▶ _Work instruction_
Every entry is to be written out word for word.
Top of Information given
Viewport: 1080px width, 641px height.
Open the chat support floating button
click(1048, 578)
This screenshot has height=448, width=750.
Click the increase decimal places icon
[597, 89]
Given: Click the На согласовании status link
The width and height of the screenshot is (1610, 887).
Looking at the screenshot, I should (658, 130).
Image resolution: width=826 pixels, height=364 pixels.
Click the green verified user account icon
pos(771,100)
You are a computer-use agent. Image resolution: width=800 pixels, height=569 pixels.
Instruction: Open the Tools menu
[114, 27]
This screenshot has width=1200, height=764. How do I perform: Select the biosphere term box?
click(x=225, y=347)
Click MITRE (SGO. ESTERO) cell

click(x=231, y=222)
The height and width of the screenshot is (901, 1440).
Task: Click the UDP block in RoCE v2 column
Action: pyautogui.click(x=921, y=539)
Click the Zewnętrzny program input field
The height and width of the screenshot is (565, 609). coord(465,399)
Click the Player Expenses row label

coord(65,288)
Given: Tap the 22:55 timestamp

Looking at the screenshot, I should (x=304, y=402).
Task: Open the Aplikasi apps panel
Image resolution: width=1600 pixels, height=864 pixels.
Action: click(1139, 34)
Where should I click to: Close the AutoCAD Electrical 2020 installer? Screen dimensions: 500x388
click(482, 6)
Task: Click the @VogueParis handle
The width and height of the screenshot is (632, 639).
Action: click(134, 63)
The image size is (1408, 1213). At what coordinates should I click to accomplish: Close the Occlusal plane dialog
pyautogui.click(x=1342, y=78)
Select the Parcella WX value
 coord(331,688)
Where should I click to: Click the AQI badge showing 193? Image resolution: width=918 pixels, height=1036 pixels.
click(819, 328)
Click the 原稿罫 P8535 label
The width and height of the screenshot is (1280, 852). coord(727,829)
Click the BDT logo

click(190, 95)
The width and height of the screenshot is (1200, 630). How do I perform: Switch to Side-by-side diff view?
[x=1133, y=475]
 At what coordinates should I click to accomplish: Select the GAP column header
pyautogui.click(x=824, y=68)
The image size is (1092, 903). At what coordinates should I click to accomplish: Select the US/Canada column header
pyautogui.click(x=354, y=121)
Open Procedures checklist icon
Bottom of Information given
▶ _Response_
Viewport: 1080px width, 641px height.
Open the chat support floating button
click(1048, 578)
This screenshot has height=448, width=750.
Click the increase decimal places icon
[597, 89]
Given: Click the На согласовании status link
The width and height of the screenshot is (1610, 887).
Looking at the screenshot, I should (658, 130).
Image resolution: width=826 pixels, height=364 pixels.
Click the green verified user account icon
pos(771,100)
You are a computer-use agent. Image resolution: width=800 pixels, height=569 pixels.
Instruction: Open the Tools menu
[114, 27]
This screenshot has width=1200, height=764. How do I perform: Select the biosphere term box?
click(x=225, y=347)
Click MITRE (SGO. ESTERO) cell

click(x=231, y=222)
The height and width of the screenshot is (901, 1440).
Task: Click the UDP block in RoCE v2 column
Action: pyautogui.click(x=921, y=539)
Click the Zewnętrzny program input field
The height and width of the screenshot is (565, 609). coord(465,399)
Click the Player Expenses row label

coord(65,288)
Given: Tap the 22:55 timestamp

Looking at the screenshot, I should (x=304, y=402).
Task: Open the Aplikasi apps panel
Image resolution: width=1600 pixels, height=864 pixels.
Action: click(1139, 34)
Where should I click to: Close the AutoCAD Electrical 2020 installer? Screen dimensions: 500x388
click(482, 6)
Task: Click the @VogueParis handle
The width and height of the screenshot is (632, 639).
Action: click(134, 63)
The image size is (1408, 1213). At what coordinates should I click to accomplish: Close the Occlusal plane dialog
pyautogui.click(x=1342, y=78)
Select the Parcella WX value
 coord(331,688)
Where should I click to: Click the AQI badge showing 193? Image resolution: width=918 pixels, height=1036 pixels.
click(819, 328)
Click the 原稿罫 P8535 label
The width and height of the screenshot is (1280, 852). coord(727,829)
Click the BDT logo

click(190, 95)
The width and height of the screenshot is (1200, 630). How do I perform: Switch to Side-by-side diff view?
[x=1133, y=475]
 At what coordinates should I click to accomplish: Select the GAP column header
pyautogui.click(x=824, y=68)
The image size is (1092, 903). At what coordinates should I click to accomplish: Select the US/Canada column header
pyautogui.click(x=354, y=121)
Open Procedures checklist icon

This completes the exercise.